◆ WHAT IS EXPECTED ◆
Each line from the one bearing "Instruction: Click the margin: 0 auto line" through the last line of the entries below should be returned exactly, with pictures left out.

◆ EXTRACTED INFORMATION ◆
-*-*-
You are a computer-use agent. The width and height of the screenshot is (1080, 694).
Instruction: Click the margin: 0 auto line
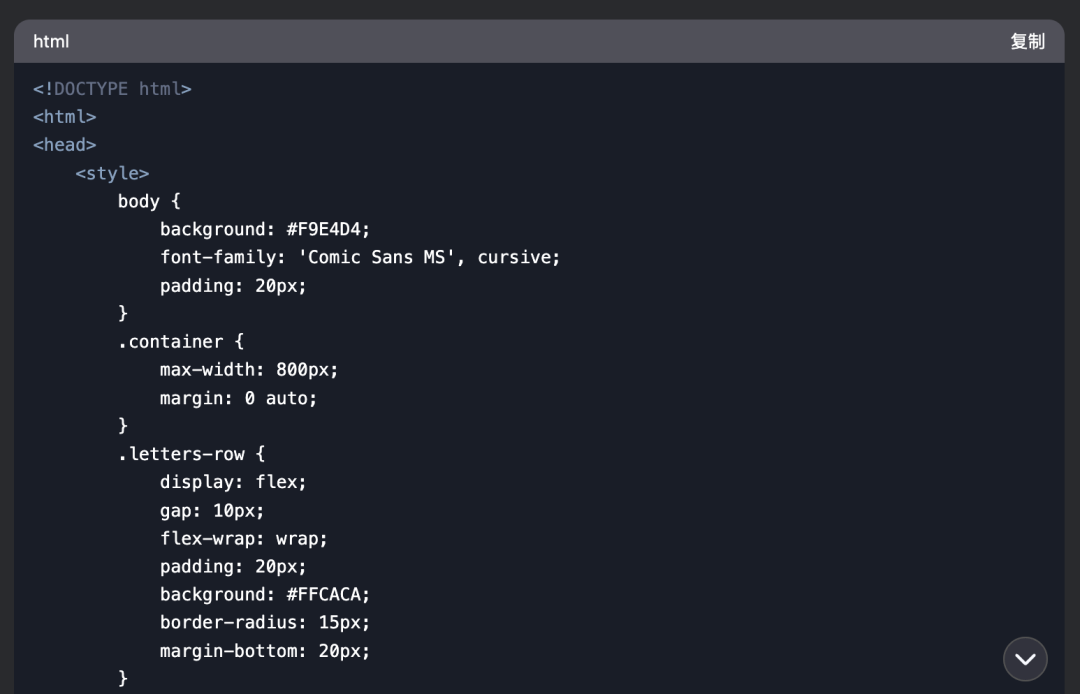click(238, 398)
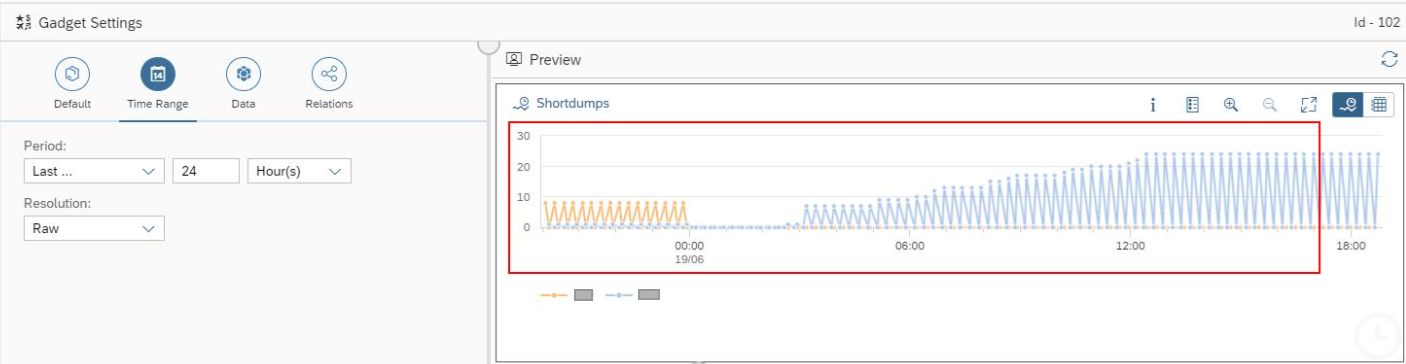Click the info icon in Shortdumps toolbar
Image resolution: width=1406 pixels, height=364 pixels.
pos(1153,104)
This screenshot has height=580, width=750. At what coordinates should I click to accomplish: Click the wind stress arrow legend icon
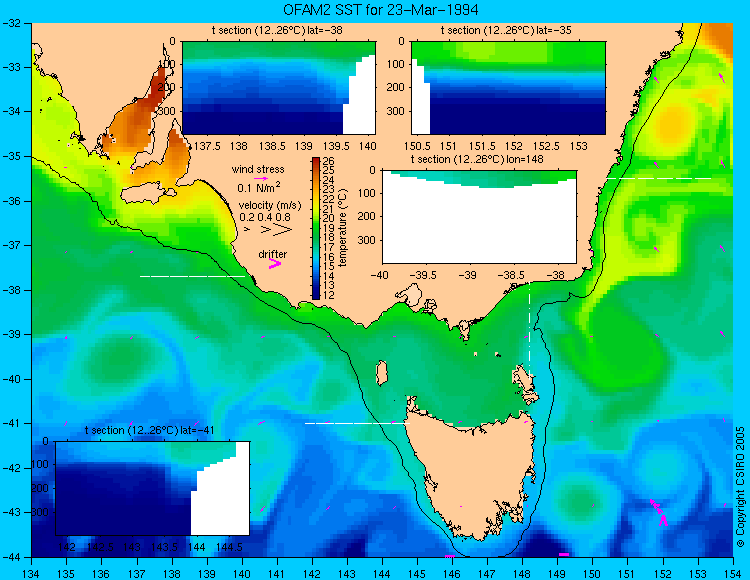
-*-*-
◆ FINAL ANSWER ◆
Instruction: Click the margin: 0 auto line
click(238, 398)
Click the info icon in Shortdumps toolbar
Image resolution: width=1406 pixels, height=364 pixels.
pos(1153,104)
This screenshot has height=580, width=750. At what coordinates should I click to accomplish: Click the wind stress arrow legend icon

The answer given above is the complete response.